Depois de terminarem o famoso "grupo da morte" com 9 pontos, frutos de três vitórias, 9 golos marcados e apenas 1 sofrido, vencendo as finalistas do último Mundial por três golos de diferença, todas as atenções se viraram para a Holanda, que passou a ser o inimigo público. De repente, a expressão "futebol total" voltou às bocas do mundo, fazendo com que muita gente ficasse absolutamente deslumbrada com os golos, os contra-ataques, laterais que assistiam e marcavam. E é aqui que me custa compreender algumas pessoas e posições: compreendo perfeitamente que o "comum mortal" se sinta atraído pelo futebol holandês (eu também gosto muito de jogo ao primeiro toque, fintas, golos de fora da área ou antecedidos de 34 toques), mas isso não equivale a dizer que se trata de uma boa equipa. Com um olhar mais atento, detectar-se-iam, ainda na primeira fase, todos os defeitos que a Holanda viria a demonstrar na derrota com a Rússia: o tal futebol total, seguido da descompensação total, com defesas "duros de rins", apesar de experientes, e uma torre de dois médios defensivos - muito bons a destruir, mas com muitas dificuldades sob pressão e na construção de jogo. A comunicação entre defesas/médios defensivos e as linhas mais avançadas aparentava ser muito frágil e facilmente anuláveis. Restava saber até que ponto a Holanda conseguiria dar a volta ao problema. Em poucas palavras, não conseguiu.
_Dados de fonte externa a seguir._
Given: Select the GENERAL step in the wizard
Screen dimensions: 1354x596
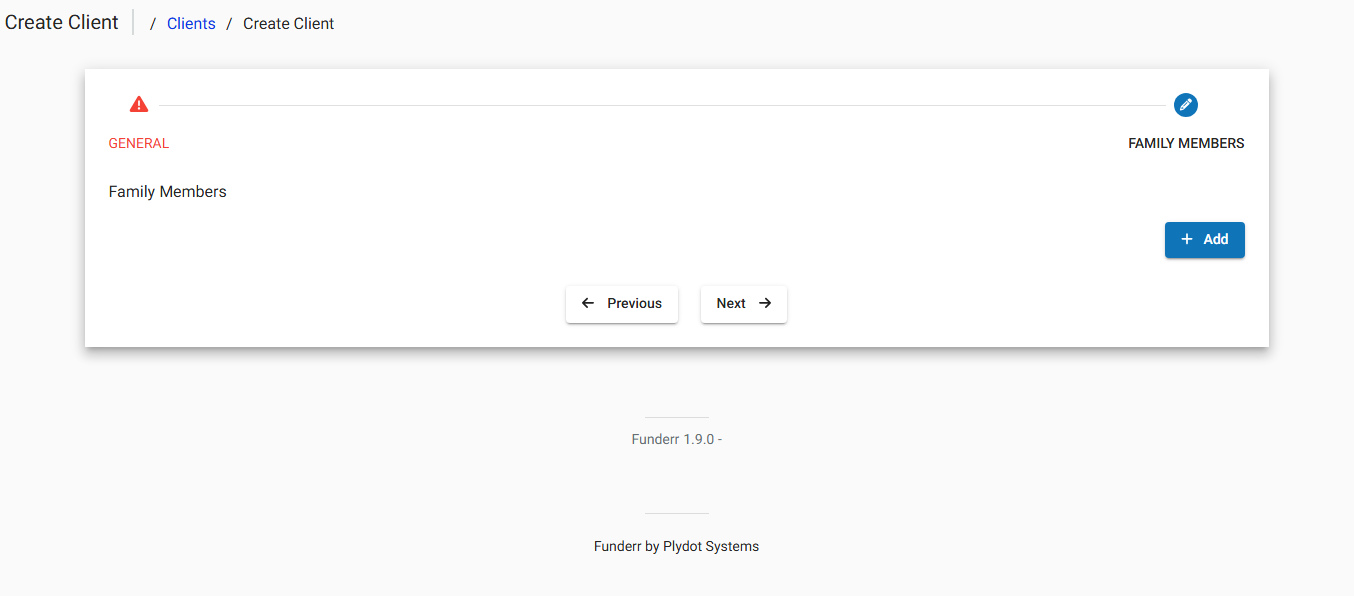Looking at the screenshot, I should pos(139,143).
À semelhança do que já aqui referi aqui relativamente à questão de Scolari e Portugal, van Basten sofre também ele do problema de não parecer imaginar-se no papel de derrotado. A Holanda não tinha plano B, não parecia saber o que fazer se se apanhasse a perder e parecia não ter treinadas alternativas ao seu plano de jogo habitual. Uma das coisas mais importantes em qualquer modelo de jogo é precisamente avaliar as fragilidades da própria equipa e tentar mascará-las e encontrar-lhes solução. Nem Portugal nem a Holanda tiveram arte e engenho e saíram do Euro com toda a justiça.

2 comments:

Anonymous said...

É sempre um momento de aprendizagem ler estes posts, fica-se a pensar que se calhar o futebol é mais do que 11 tipos contra outros 11, onde ganham os com mais jeito para a bola, como quase sempre acontece nos jogos de solteiros contra casados.
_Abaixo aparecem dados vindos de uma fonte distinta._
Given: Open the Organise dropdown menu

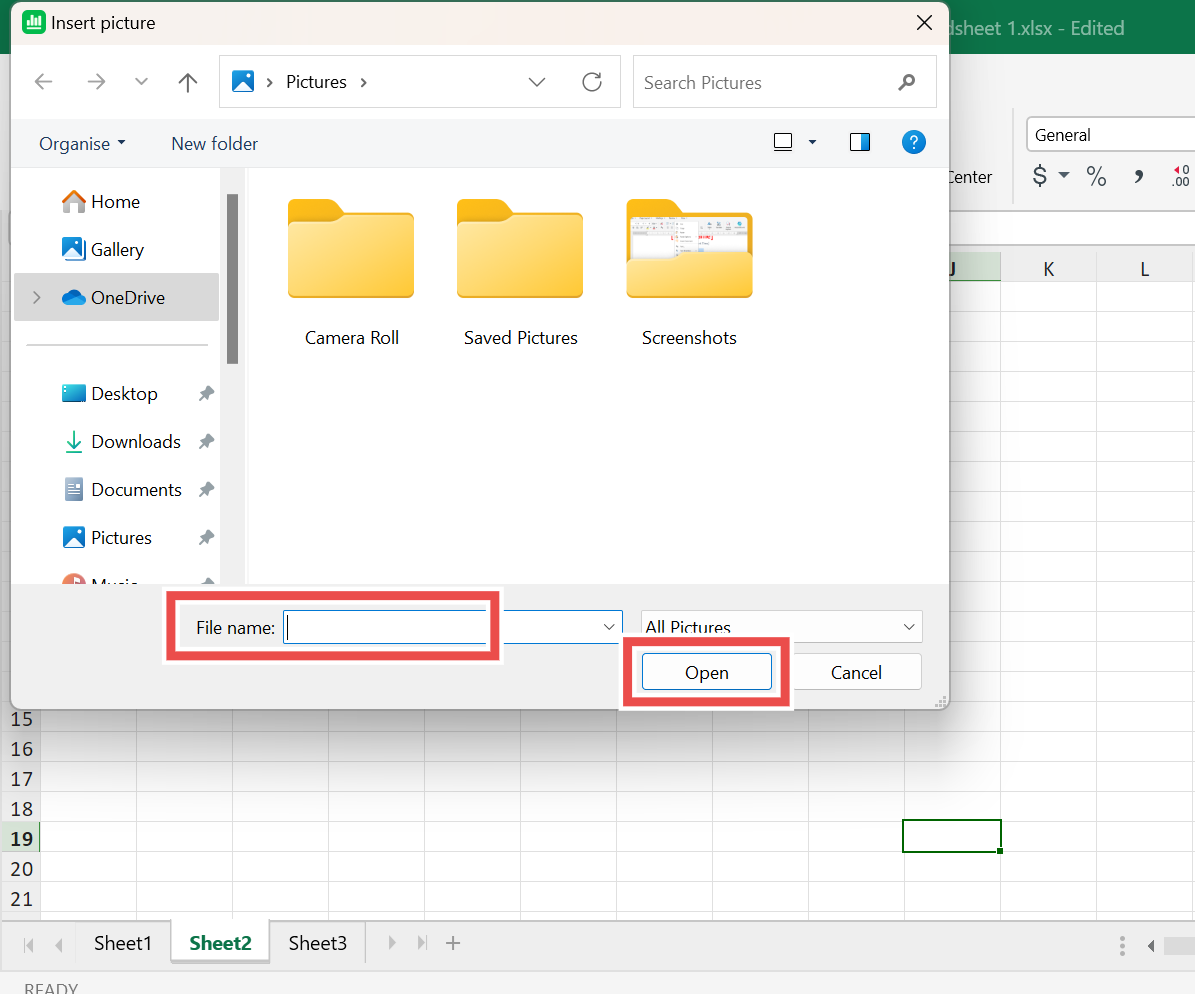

Vasco Mota Pereira said...

Muito obrigado pelo seu comentário, Anónimo. Fico lisonjeado por achar que este espaço pode ser de alguma aprendizagem, seja ela qual for. Como representante dos jogos de solteiros contra casados, posso dizer com certeza que, especialmente nesses jogos, raramente ganha a equipa dos que têm mais jeito para a bola. Basta um ou dois organizados e com a cabeça no sítio para fazer pender a balança para o outro lado.